#### [About this exercise]
Match the string "Locate" against each line below, and copy every line that matches.

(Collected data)
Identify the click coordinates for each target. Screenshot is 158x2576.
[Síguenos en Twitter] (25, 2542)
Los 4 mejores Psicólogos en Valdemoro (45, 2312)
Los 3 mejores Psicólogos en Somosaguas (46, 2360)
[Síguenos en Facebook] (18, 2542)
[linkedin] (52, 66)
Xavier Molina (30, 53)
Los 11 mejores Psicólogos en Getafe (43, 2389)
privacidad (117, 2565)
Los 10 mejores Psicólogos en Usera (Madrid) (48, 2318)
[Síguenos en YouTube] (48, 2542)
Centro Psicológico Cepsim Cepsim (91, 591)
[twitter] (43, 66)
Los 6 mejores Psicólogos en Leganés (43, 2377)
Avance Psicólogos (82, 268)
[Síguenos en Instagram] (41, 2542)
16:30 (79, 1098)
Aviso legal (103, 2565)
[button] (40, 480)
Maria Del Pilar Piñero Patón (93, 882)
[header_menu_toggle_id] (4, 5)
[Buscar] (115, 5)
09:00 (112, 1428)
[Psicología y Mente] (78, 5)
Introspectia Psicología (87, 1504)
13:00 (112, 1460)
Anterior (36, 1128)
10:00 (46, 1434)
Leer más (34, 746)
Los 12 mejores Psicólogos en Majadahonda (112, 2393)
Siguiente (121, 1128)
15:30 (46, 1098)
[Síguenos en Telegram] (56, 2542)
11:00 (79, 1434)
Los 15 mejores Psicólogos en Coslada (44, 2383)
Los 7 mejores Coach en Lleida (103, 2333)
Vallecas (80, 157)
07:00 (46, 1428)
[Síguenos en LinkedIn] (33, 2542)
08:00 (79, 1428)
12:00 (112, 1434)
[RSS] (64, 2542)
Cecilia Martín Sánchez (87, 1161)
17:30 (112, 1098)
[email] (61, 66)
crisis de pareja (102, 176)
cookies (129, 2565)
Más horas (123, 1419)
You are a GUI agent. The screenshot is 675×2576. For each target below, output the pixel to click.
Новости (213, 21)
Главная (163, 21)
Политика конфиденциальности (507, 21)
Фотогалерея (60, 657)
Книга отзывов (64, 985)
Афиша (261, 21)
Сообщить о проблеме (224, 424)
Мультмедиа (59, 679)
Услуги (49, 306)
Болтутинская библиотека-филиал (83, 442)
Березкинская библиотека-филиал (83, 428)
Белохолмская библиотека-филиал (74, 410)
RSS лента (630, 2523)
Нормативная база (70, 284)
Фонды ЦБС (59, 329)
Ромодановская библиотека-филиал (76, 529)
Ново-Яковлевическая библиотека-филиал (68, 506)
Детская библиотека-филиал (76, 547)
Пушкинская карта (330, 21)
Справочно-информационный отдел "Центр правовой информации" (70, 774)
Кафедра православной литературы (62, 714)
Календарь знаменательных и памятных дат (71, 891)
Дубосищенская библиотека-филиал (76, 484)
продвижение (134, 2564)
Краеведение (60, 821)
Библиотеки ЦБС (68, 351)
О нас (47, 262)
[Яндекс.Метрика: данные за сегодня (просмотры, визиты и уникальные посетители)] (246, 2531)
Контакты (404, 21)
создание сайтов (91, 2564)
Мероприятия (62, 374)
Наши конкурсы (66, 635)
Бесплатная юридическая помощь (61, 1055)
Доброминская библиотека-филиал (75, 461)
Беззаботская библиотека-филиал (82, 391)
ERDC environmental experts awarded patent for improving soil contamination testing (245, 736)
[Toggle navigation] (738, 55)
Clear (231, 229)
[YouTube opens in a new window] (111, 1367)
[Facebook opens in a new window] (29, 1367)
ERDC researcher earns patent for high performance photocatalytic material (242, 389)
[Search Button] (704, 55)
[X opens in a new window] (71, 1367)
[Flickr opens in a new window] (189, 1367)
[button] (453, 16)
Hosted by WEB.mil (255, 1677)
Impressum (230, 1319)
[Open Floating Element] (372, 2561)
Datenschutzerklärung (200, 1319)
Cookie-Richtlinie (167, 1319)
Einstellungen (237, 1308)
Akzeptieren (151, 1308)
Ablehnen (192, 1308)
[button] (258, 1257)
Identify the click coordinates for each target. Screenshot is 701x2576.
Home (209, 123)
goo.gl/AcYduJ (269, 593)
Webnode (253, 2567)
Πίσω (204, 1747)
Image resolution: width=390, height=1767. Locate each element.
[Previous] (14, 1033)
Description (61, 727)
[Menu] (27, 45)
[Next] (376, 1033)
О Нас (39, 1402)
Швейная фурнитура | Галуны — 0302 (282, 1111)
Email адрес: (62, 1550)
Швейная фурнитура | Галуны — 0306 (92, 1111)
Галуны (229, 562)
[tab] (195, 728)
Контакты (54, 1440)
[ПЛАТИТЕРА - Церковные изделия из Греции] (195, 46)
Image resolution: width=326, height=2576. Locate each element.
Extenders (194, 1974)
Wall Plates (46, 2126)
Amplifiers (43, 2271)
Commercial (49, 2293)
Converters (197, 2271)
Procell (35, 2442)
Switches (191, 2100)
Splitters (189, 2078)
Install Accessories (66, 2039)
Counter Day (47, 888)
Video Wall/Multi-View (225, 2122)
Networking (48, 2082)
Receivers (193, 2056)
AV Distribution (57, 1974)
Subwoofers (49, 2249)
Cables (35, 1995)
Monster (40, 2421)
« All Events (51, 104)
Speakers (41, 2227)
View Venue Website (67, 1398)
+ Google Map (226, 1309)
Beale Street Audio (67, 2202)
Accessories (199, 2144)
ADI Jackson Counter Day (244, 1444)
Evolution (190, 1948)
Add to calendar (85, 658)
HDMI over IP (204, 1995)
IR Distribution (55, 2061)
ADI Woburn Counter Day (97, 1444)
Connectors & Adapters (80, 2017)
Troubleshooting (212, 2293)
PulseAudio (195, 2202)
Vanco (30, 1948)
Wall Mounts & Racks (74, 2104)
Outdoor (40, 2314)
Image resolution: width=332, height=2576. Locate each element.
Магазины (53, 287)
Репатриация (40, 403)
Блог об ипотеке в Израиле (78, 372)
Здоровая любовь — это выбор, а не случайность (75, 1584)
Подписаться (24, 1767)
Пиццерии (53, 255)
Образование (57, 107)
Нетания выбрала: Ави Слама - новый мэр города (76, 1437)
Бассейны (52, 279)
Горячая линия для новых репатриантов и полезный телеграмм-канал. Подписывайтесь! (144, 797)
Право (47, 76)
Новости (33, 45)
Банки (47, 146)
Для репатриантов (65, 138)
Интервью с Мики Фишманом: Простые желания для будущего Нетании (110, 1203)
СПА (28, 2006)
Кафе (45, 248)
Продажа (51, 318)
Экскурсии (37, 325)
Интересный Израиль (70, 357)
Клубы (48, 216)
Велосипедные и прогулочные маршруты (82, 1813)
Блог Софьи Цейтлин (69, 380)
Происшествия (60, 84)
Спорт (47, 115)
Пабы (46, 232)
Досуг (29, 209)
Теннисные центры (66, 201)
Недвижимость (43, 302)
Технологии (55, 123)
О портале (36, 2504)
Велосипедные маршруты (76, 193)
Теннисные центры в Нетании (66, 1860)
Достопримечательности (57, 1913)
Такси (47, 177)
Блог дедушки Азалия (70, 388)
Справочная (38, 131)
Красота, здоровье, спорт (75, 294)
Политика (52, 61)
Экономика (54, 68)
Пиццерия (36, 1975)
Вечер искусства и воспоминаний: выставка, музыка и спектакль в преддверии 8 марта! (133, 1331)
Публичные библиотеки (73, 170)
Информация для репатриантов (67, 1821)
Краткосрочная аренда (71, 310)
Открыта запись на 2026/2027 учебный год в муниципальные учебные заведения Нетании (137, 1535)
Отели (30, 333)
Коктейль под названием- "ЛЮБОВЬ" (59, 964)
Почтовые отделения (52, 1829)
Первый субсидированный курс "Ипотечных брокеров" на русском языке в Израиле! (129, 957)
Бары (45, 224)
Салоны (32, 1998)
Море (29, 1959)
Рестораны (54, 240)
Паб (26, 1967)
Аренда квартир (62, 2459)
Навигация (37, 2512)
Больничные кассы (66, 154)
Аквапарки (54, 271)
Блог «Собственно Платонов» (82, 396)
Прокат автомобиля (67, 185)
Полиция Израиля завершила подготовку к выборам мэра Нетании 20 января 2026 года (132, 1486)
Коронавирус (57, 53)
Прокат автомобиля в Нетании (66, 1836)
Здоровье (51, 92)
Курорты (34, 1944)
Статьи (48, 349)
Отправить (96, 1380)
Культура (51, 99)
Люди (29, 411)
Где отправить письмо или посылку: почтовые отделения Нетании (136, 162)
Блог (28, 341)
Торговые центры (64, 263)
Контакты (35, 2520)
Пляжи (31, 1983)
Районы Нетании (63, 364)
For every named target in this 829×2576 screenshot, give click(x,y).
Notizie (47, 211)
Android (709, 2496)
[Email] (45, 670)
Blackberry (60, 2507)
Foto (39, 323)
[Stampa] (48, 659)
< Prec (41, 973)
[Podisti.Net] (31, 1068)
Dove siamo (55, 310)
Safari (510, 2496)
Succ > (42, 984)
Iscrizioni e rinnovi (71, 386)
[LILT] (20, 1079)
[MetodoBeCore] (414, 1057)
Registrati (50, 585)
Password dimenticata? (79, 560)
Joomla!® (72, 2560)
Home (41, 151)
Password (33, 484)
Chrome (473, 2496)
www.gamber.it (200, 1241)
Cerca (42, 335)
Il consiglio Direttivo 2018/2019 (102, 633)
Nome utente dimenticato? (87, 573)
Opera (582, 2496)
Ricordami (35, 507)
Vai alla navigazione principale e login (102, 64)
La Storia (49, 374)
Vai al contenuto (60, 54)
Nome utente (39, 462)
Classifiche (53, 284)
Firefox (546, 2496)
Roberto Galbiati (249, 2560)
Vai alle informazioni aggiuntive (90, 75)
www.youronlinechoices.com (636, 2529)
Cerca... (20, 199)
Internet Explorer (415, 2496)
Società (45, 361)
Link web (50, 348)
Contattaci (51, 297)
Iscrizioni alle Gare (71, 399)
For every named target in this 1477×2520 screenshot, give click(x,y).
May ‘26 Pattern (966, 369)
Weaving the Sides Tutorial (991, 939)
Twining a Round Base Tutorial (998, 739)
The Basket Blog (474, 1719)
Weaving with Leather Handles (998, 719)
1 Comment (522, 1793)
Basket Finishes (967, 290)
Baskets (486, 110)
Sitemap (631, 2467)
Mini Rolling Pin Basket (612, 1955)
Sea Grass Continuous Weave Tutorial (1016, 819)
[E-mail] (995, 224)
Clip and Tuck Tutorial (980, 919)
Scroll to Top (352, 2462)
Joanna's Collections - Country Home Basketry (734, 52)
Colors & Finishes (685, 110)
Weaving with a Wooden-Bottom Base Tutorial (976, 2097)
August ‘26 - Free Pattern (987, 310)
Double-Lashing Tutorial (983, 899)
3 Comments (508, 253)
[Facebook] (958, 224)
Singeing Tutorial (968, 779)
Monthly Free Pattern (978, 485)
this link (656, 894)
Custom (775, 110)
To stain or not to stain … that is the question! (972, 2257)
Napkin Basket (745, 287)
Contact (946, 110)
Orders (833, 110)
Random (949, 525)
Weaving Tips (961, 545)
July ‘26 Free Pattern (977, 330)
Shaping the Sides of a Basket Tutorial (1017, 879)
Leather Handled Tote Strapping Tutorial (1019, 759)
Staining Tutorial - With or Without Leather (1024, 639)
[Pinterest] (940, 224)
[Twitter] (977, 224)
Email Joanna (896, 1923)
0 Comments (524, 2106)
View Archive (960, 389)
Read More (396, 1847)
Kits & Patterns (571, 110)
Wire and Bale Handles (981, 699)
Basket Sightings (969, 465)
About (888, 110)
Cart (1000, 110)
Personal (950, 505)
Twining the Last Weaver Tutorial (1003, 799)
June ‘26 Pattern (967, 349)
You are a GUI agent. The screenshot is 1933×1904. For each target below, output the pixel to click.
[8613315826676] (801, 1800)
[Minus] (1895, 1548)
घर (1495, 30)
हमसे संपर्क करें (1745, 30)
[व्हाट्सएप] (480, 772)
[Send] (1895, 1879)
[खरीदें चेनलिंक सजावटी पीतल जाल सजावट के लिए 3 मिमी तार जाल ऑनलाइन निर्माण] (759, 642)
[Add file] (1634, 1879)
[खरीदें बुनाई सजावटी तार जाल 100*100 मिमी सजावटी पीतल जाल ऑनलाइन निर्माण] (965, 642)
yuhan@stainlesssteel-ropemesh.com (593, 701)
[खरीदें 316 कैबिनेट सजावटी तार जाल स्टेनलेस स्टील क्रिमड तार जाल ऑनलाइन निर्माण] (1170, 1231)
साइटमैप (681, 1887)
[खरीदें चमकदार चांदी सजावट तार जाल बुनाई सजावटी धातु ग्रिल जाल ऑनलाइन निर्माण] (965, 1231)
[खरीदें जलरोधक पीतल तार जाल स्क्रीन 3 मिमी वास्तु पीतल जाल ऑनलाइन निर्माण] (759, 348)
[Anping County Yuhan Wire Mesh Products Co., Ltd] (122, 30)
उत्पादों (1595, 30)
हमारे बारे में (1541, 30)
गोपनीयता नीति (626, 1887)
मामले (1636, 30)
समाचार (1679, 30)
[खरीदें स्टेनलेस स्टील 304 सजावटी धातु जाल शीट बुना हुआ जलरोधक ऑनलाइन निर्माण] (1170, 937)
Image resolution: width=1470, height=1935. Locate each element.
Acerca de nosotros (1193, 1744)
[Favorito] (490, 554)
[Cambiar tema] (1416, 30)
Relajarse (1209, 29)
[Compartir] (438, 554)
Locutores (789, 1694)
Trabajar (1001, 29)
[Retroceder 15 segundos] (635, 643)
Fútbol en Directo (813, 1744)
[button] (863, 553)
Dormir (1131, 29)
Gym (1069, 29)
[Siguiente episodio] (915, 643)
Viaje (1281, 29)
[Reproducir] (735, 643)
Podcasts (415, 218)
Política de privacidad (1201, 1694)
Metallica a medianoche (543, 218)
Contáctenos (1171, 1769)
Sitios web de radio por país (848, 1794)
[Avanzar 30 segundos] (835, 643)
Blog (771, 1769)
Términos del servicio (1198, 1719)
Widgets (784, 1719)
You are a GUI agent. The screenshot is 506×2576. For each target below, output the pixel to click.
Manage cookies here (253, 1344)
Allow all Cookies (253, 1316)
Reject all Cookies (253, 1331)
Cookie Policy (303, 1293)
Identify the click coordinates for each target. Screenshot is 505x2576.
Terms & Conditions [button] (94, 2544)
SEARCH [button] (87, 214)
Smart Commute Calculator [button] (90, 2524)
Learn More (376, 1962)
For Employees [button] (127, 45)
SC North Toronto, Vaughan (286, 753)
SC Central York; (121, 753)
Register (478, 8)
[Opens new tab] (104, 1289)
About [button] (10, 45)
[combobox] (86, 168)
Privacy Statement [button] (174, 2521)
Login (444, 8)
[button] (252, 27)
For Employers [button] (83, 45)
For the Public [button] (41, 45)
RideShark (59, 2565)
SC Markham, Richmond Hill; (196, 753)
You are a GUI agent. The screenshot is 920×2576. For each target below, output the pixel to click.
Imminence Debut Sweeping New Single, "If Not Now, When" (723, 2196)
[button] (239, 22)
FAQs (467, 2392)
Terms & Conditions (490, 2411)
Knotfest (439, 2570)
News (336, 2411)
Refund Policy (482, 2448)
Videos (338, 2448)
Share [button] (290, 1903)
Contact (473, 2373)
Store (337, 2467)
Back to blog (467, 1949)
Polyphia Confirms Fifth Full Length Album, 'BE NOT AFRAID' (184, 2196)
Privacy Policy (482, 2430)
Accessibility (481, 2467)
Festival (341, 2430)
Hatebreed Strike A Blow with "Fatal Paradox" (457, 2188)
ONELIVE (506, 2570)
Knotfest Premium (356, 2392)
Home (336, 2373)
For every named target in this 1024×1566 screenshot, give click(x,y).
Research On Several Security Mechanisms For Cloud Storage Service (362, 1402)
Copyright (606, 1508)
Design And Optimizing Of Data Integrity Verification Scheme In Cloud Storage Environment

#### [Response to the exercise]
Image resolution: width=390, height=1767. Locate each element.
Image resolution: width=326, height=2576. Locate each element.
Image resolution: width=332, height=2576. Locate each element.
Image resolution: width=1470, height=1935. Locate each element.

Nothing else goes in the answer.